··· DATA TO PROCESS

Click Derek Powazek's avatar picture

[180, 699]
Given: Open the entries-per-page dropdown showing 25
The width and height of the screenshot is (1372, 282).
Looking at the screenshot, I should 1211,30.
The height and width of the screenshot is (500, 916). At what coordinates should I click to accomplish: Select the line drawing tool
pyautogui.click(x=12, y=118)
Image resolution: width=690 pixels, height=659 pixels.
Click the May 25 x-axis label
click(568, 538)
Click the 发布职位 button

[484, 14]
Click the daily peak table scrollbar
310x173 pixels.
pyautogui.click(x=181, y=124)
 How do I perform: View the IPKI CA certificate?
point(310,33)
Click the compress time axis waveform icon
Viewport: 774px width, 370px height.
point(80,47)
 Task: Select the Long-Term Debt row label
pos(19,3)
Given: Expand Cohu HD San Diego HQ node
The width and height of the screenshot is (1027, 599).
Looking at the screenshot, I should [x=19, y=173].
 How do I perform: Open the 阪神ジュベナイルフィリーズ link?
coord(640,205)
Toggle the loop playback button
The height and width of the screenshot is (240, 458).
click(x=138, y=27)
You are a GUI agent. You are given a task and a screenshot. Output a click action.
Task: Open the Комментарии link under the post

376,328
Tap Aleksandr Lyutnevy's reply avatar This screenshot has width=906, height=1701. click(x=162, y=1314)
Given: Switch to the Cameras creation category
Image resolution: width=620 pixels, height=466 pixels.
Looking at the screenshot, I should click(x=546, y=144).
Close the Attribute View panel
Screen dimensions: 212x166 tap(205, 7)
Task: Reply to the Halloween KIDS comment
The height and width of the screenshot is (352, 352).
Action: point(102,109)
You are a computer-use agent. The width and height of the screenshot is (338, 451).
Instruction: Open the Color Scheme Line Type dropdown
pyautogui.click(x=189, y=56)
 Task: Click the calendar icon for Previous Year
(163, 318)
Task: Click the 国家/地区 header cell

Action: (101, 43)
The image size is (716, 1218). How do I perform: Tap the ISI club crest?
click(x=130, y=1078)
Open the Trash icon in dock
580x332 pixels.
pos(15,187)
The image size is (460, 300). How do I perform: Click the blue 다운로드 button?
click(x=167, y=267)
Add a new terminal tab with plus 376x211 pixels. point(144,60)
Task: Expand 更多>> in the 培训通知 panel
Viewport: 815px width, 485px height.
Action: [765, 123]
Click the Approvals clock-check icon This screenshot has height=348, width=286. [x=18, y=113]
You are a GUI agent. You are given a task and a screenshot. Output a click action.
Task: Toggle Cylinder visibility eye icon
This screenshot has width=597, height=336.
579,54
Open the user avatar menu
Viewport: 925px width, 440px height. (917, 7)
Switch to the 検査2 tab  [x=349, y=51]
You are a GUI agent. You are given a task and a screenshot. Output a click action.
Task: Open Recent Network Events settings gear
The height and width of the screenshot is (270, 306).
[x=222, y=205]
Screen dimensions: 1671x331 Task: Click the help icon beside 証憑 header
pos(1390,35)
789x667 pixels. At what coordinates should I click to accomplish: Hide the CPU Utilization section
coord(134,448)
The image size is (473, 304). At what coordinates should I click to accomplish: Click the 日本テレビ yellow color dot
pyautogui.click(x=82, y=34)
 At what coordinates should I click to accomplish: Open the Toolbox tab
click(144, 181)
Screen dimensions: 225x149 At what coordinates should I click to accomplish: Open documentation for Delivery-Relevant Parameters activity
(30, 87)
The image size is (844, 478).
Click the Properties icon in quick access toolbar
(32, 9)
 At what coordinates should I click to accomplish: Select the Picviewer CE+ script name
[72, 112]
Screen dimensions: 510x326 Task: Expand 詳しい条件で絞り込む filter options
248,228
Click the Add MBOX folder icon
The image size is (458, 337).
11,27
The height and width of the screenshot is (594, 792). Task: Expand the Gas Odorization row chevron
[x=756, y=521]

······

When a line of the data holds the string "Switch", pick it out and copy it.

Given: Switch to the Cameras creation category
Switch to the 検査2 tab  [x=349, y=51]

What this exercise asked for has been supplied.